■ **WHAT TO WORK ON**
Please quote exactly the lines below from the line containing "Probeer gratis (90, 11)" to the line containing "Volledige en actuele data met API's", both lines included, and nothing else.

Stored records:

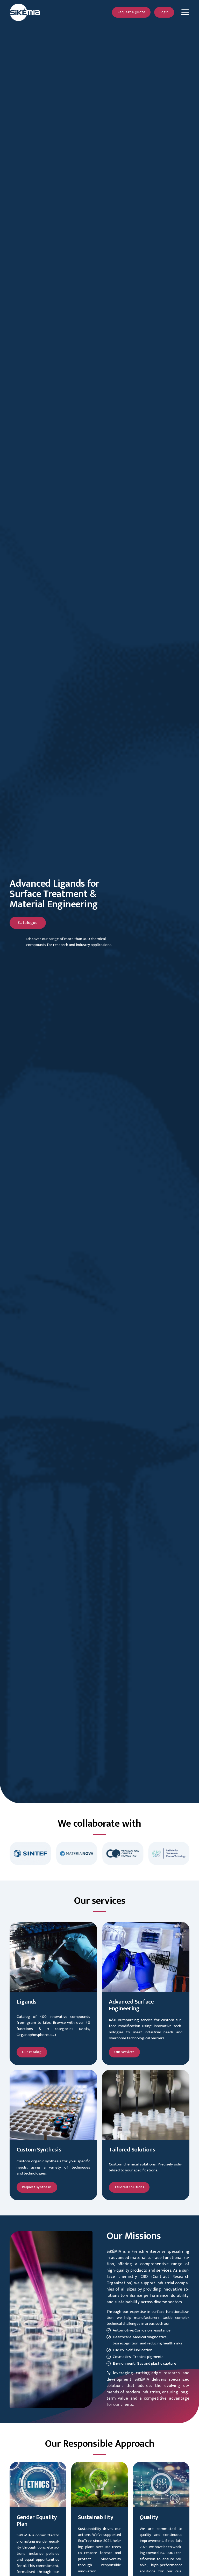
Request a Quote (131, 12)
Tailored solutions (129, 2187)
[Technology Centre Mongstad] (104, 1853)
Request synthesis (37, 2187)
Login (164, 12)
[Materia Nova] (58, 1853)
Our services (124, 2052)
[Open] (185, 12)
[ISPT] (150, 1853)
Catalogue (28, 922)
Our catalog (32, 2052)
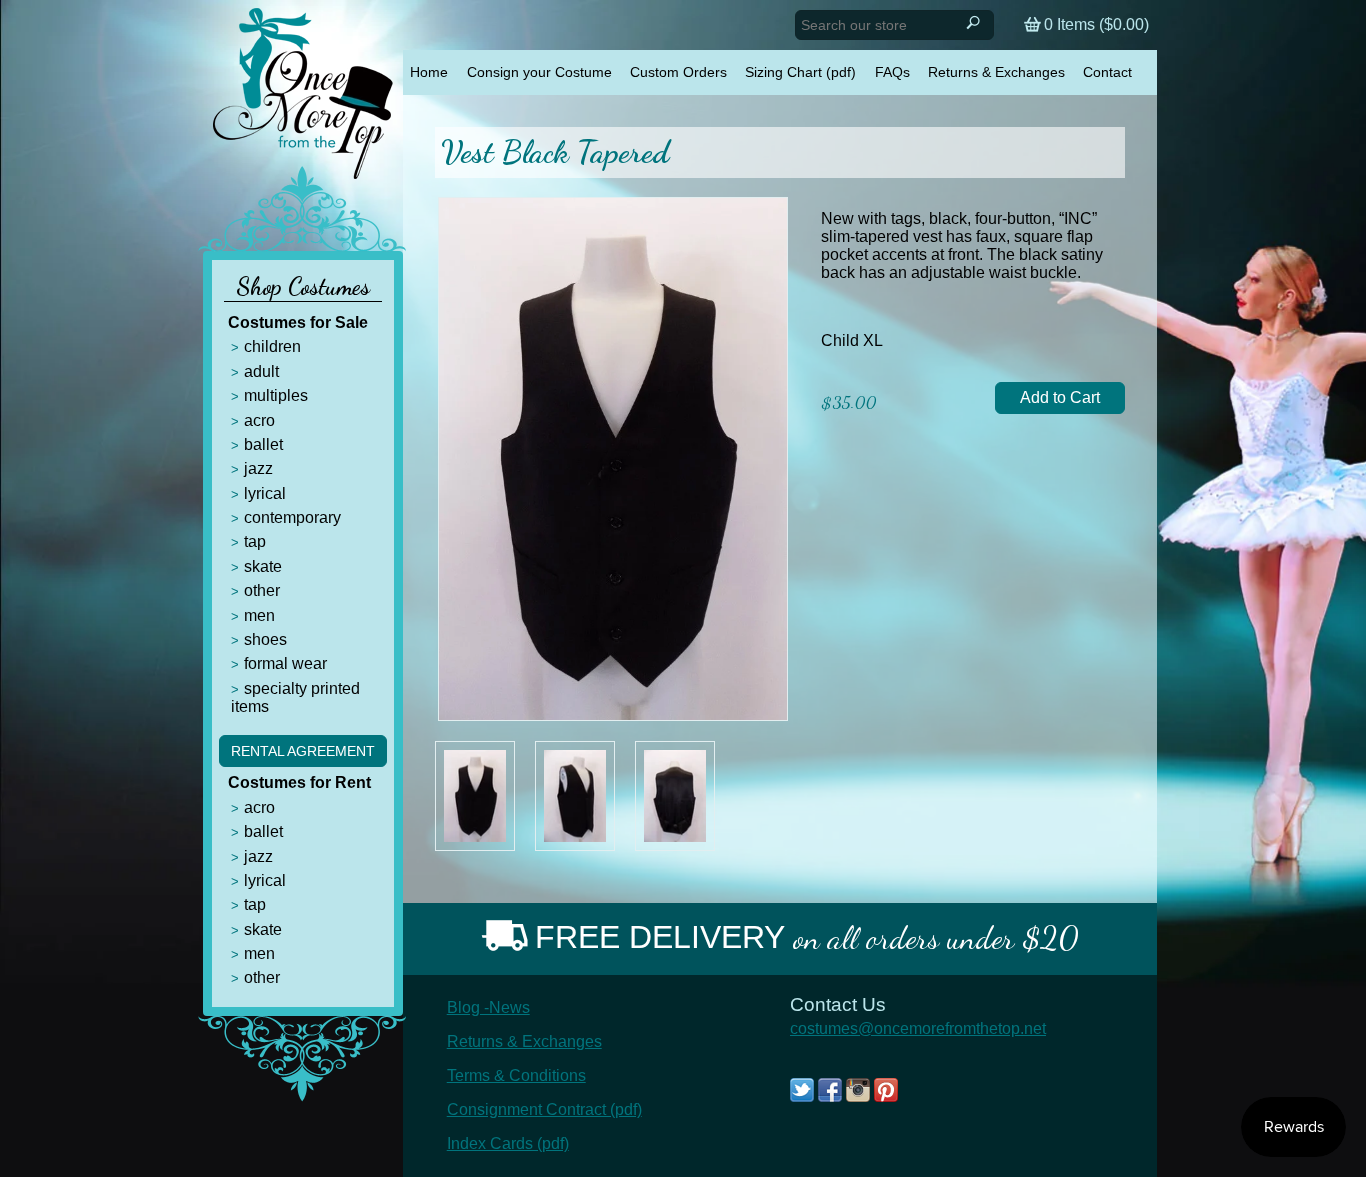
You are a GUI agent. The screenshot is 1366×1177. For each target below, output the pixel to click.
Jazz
--
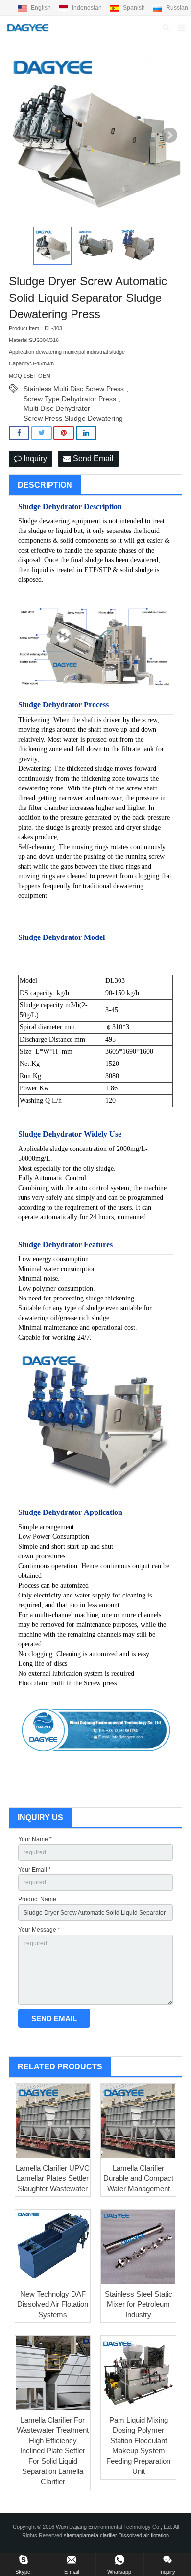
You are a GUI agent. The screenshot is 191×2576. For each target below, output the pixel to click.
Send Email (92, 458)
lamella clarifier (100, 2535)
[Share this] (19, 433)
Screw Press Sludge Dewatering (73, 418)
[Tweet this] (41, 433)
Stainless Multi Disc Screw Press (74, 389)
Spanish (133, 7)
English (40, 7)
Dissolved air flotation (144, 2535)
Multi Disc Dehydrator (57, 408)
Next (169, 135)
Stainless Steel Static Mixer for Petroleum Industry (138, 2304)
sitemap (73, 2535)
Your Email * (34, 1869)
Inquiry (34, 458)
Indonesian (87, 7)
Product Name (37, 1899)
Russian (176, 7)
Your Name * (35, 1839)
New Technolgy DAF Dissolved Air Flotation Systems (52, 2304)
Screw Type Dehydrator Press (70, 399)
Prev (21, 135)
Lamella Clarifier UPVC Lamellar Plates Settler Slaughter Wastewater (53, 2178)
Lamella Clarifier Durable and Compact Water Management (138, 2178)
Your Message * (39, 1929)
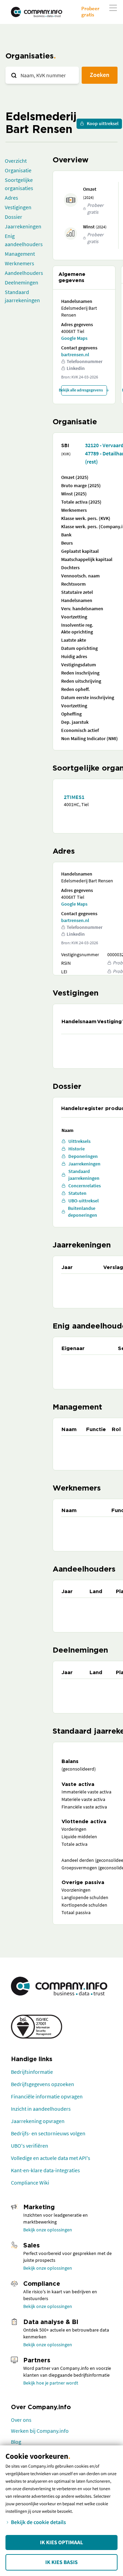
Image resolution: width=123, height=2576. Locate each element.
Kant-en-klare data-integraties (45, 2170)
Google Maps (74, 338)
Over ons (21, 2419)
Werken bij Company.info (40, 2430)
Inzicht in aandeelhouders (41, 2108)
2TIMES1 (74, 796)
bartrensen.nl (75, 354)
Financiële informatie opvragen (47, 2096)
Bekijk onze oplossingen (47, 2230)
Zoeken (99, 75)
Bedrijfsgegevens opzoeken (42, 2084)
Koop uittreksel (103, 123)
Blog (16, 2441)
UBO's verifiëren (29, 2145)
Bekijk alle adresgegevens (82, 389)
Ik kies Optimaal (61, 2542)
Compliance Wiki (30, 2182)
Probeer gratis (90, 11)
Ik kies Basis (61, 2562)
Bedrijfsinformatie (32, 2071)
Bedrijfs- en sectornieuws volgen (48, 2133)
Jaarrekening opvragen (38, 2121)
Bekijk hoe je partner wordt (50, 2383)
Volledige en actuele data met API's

■ **THE COMPLETED TASK**
Probeer gratis (90, 11)
Ik kies Basis (61, 2562)
Bedrijfsinformatie (32, 2071)
Bedrijfs- en sectornieuws volgen (48, 2133)
Jaarrekening opvragen (38, 2121)
Bekijk hoe je partner wordt (50, 2383)
Volledige en actuele data met API's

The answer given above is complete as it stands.